### EXERCISE:
Please render the lines as a numbered list, starting with the line that contains "Contact (906, 48)" and going on through the line that contains "72 (156, 2248)", with blank lines and pictures left out.

### DATASET RECORDS:
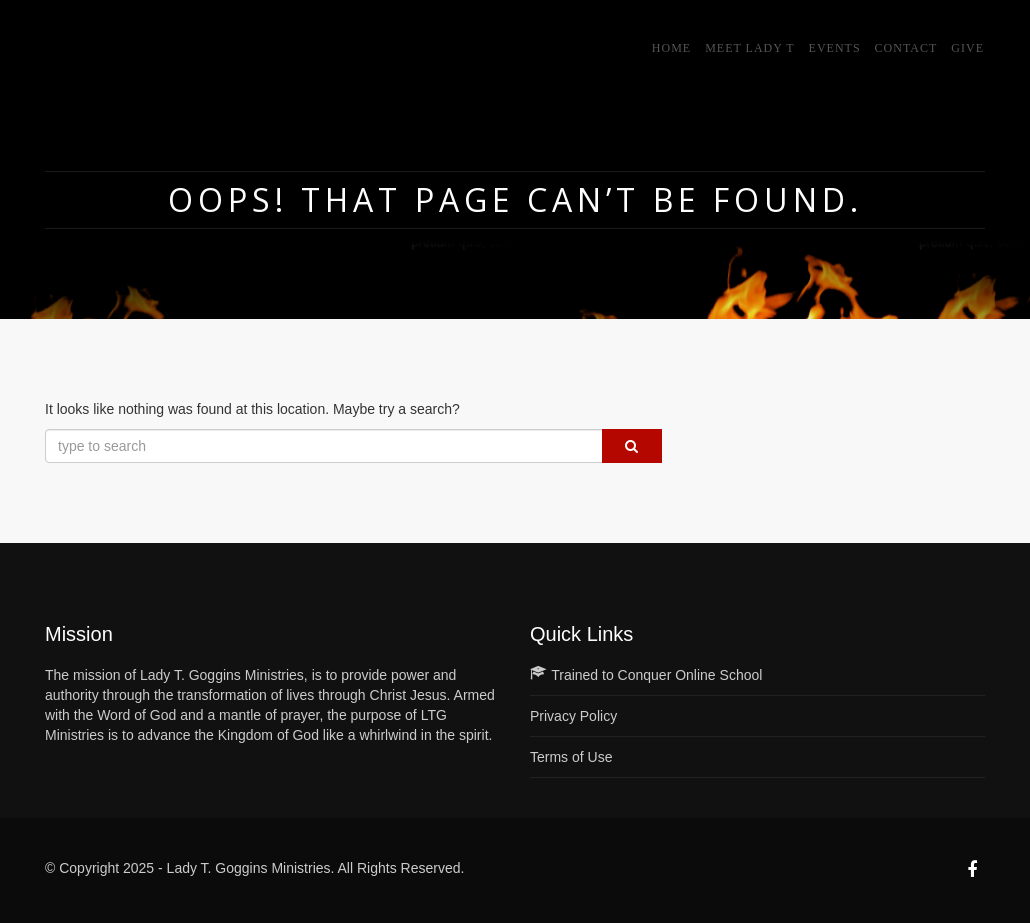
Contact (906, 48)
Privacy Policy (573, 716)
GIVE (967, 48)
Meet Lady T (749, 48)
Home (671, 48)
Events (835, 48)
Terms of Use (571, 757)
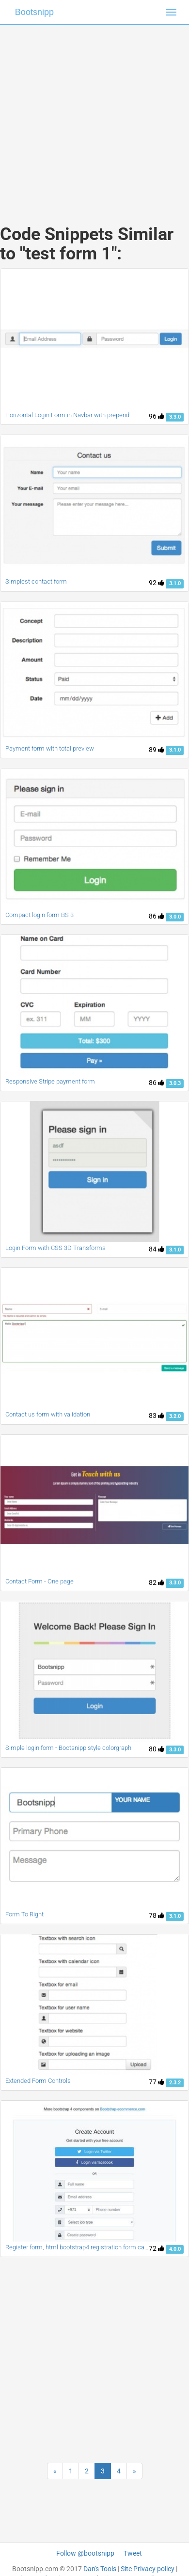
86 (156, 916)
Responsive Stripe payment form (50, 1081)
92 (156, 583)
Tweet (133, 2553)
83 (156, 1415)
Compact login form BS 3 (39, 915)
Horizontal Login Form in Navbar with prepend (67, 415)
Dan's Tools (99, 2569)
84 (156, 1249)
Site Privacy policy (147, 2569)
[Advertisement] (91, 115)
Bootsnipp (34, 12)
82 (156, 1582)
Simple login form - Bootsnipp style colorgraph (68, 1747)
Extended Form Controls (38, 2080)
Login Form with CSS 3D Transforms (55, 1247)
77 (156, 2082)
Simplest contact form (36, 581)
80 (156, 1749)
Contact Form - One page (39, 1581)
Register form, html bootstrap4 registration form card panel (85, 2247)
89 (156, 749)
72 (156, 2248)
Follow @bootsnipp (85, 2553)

---

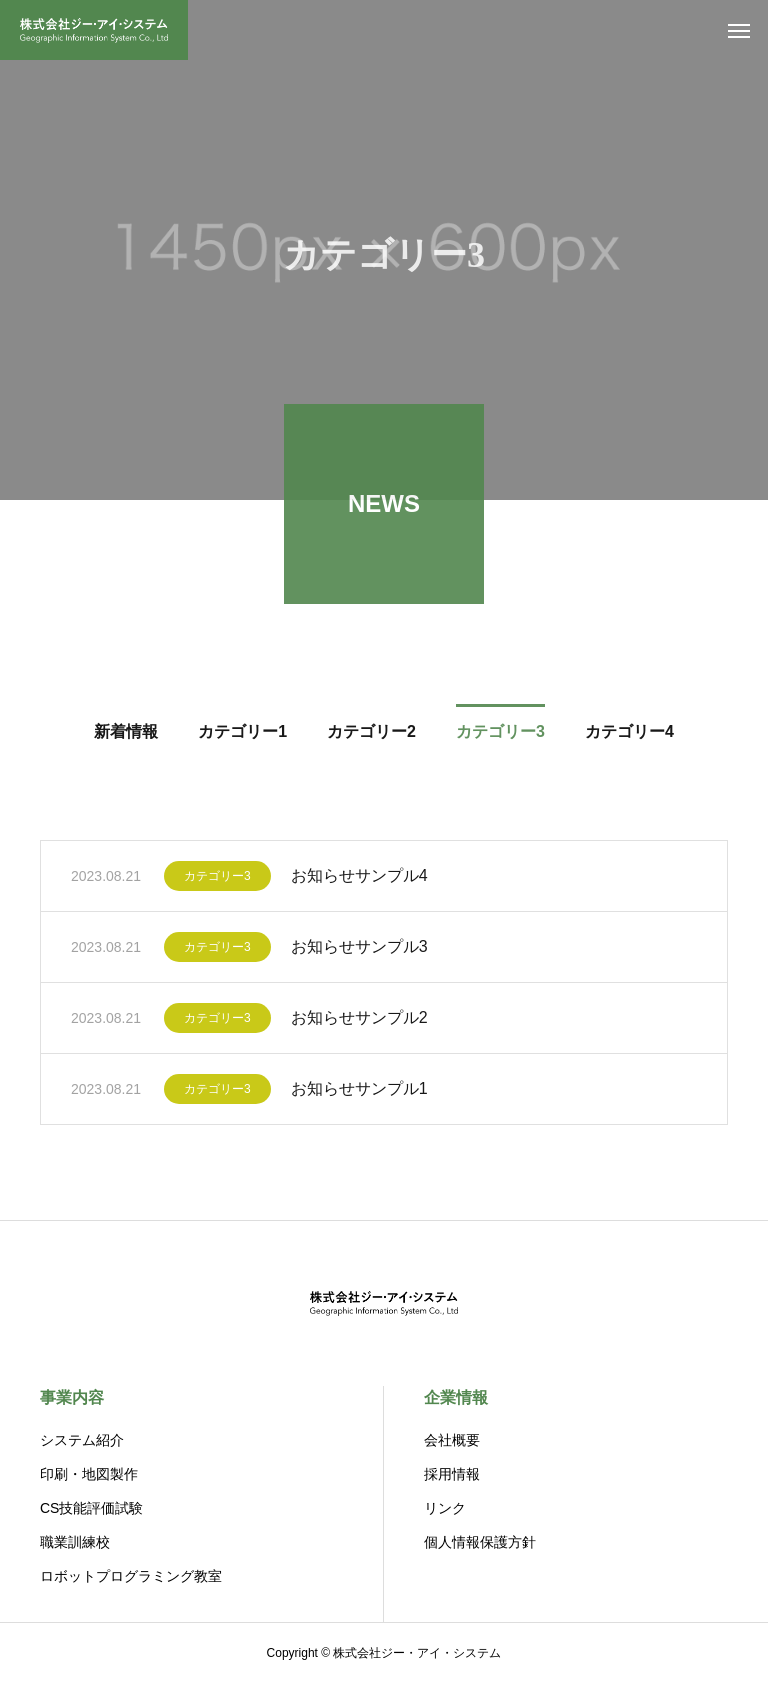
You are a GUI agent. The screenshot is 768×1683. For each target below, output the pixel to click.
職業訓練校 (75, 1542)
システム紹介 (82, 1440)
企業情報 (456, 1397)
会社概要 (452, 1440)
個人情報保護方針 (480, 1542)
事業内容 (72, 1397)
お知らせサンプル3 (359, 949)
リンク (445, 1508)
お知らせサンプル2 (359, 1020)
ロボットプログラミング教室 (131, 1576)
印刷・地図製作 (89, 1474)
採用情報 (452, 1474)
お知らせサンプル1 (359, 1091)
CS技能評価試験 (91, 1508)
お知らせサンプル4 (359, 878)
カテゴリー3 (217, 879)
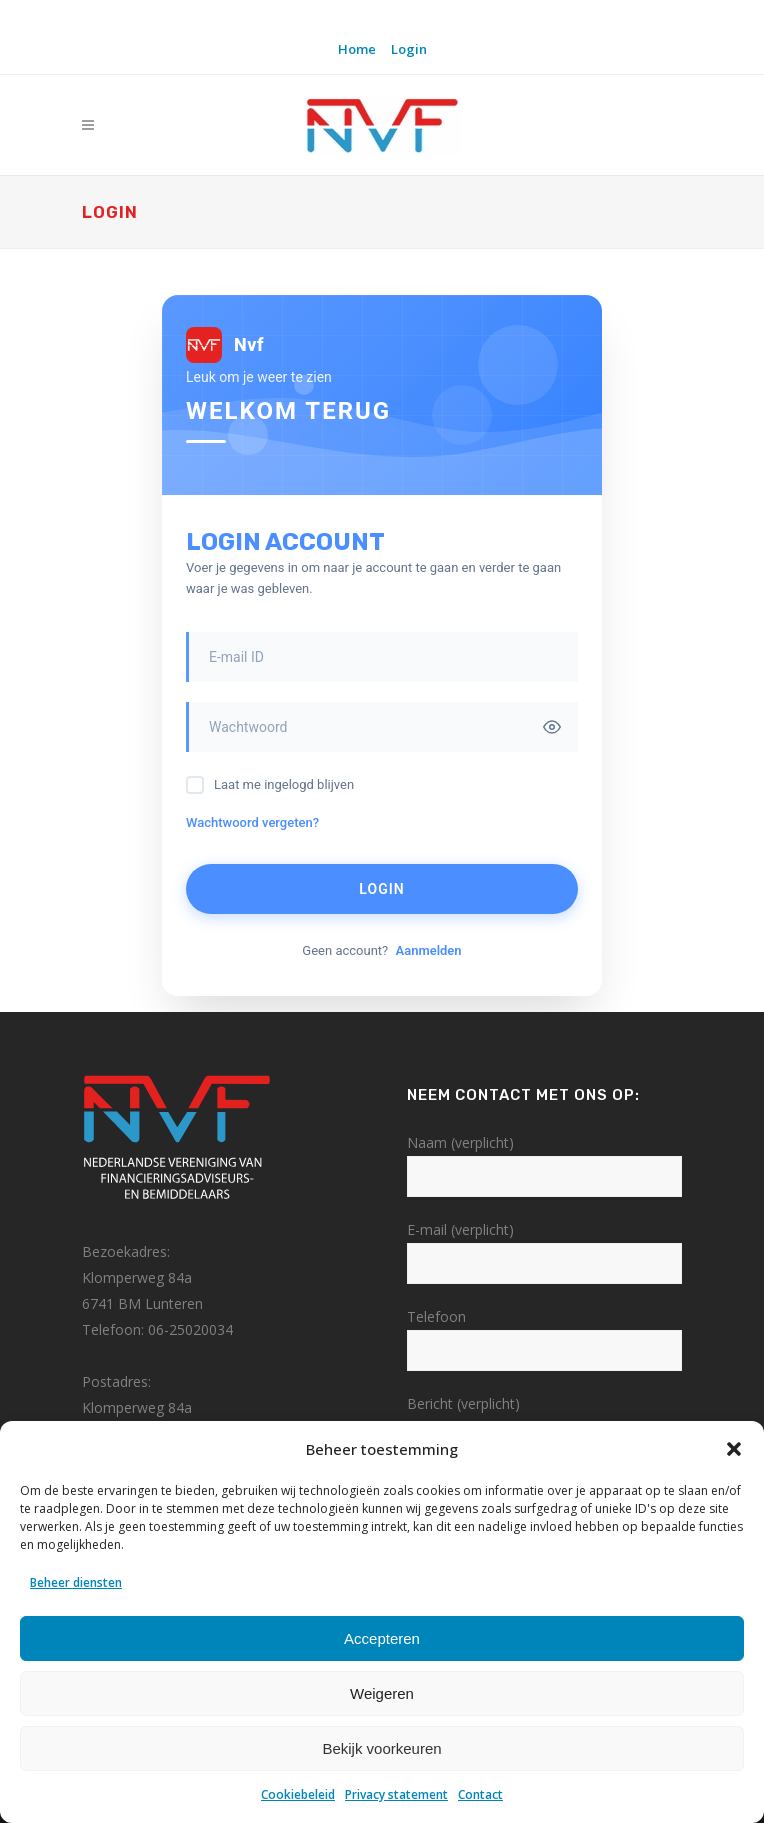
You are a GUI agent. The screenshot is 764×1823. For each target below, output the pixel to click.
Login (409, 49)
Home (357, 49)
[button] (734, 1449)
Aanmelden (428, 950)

* * *

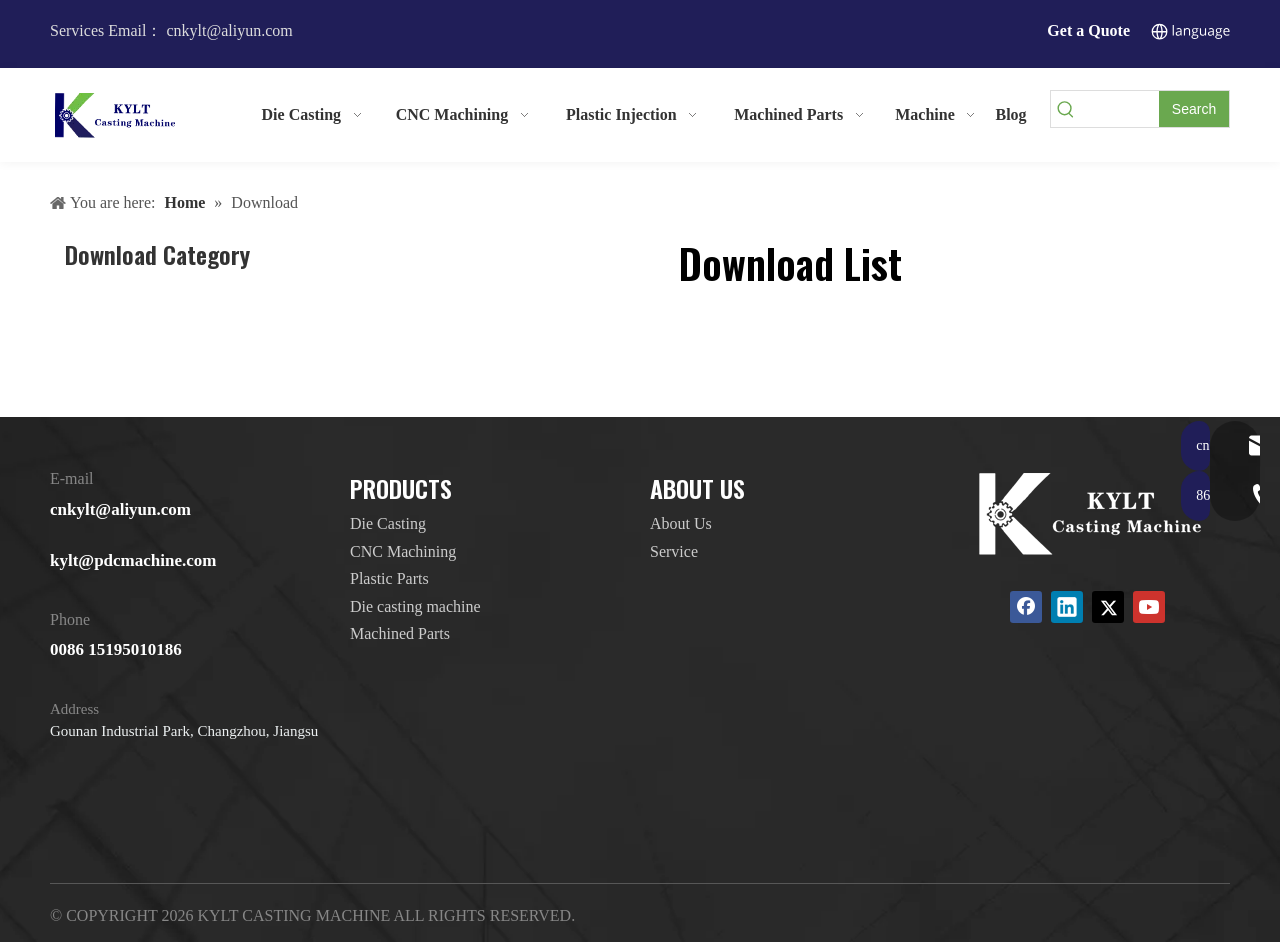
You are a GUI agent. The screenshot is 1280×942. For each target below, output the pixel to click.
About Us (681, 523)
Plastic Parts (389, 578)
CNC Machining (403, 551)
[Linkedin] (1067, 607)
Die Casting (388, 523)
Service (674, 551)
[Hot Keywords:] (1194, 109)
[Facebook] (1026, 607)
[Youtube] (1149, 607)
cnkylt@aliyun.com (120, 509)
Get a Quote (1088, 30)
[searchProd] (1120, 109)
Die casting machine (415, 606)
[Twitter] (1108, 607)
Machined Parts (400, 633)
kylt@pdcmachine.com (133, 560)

### RESULT:
1. Contact (906, 48)
2. Privacy Policy (573, 716)
3. GIVE (967, 48)
4. Meet Lady T (749, 48)
5. Home (671, 48)
6. Events (835, 48)
7. Terms of Use (571, 757)
8. 86 (156, 916)
9. Responsive Stripe payment form (50, 1081)
10. 92 (156, 583)
11. Tweet (133, 2553)
12. 83 (156, 1415)
13. Compact login form BS 3 (39, 915)
14. Horizontal Login Form in Navbar with prepend (67, 415)
15. Dan's Tools (99, 2569)
16. 84 (156, 1249)
17. Site Privacy policy (147, 2569)
18. [Advertisement] (91, 115)
19. Bootsnipp (34, 12)
20. 82 (156, 1582)
21. Simple login form - Bootsnipp style colorgraph (68, 1747)
22. Extended Form Controls (38, 2080)
23. Login Form with CSS 3D Transforms (55, 1247)
24. 77 (156, 2082)
25. Simplest contact form (36, 581)
26. 80 (156, 1749)
27. Contact Form - One page (39, 1581)
28. Register form, html bootstrap4 registration form card panel (85, 2247)
29. 89 (156, 749)
30. 72 (156, 2248)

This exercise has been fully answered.